Durant scored 31 points on 11-for-15 shooting, including 4-for-6 from 3-point range, in 27 minutes. Harris and Shamet added 23 and 19 points, respectively, and both drained five 3s. It was Shamet’s fifth game this season with at least five 3s off the bench, one shy of a Nets’ record. Harris now has three of the five highest single-season 3-point totals in franchise history.
Ten different players had assists as the Nets helped out on 31 of their 46 field goals.
Star power was missing from the game. The Nets played without James Harden (hamstring strain) and Kyrie Irving (personal reasons) and the Timberwolves (14-41) played without Karl-Anthony Towns, who was excused to be with family on the one-year anniversary of his mother’s death due to COVID-19. This was the Nets’ first game with Durant as the only active member of their Big 3.
DeAndre Jordan, who went from starting at center in 36 of the Nets’ first 48 games to not playing at all in the previous five games, returned to the rotation because LaMarcus Aldridge also missed the game with a non-COVID-19 illness. Jordan had five dunks, including one off a long outlet pass from Blake Griffin — the old Clippers connection — and one on a spectacular alley-oop thrown on a baseline drive by Durant.

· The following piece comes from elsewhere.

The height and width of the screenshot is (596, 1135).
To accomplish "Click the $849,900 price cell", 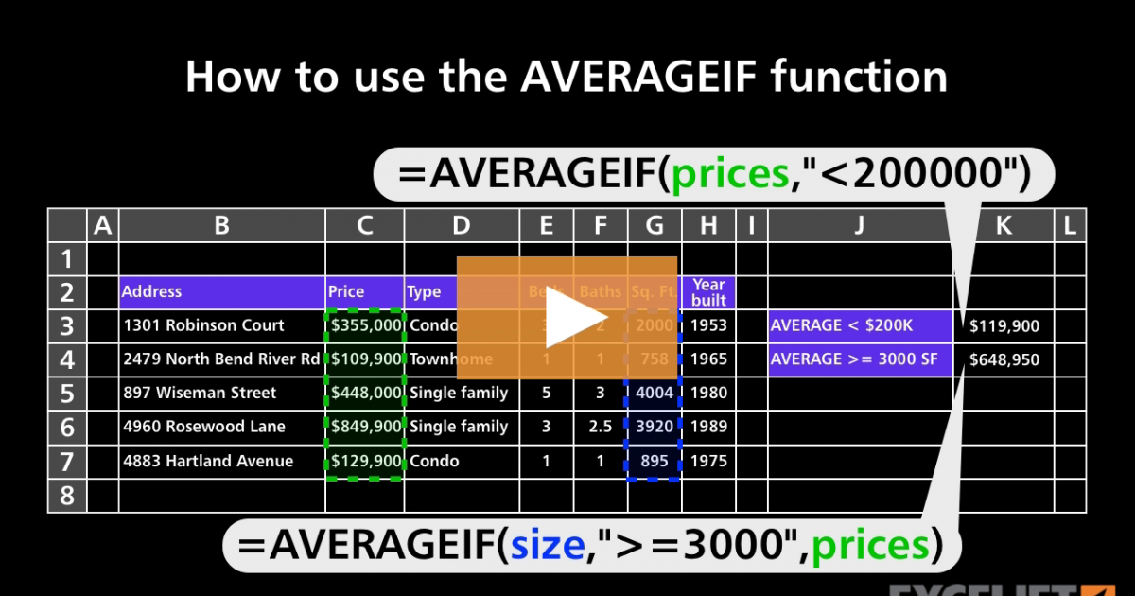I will [366, 427].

In his third game since returning from a two-month absence due to a hamstring strain, Durant remained on the floor even with the Nets ahead by 30 at the start of the fourth quarter. It was just the eighth lead of 30 or more points after three quarters in Nets history, and the first since 2017. The onslaught continued as the margin increased to 40 before the next two minutes ticked off the clock.
The Nets are trying to build up Durant’s stamina before the playoffs.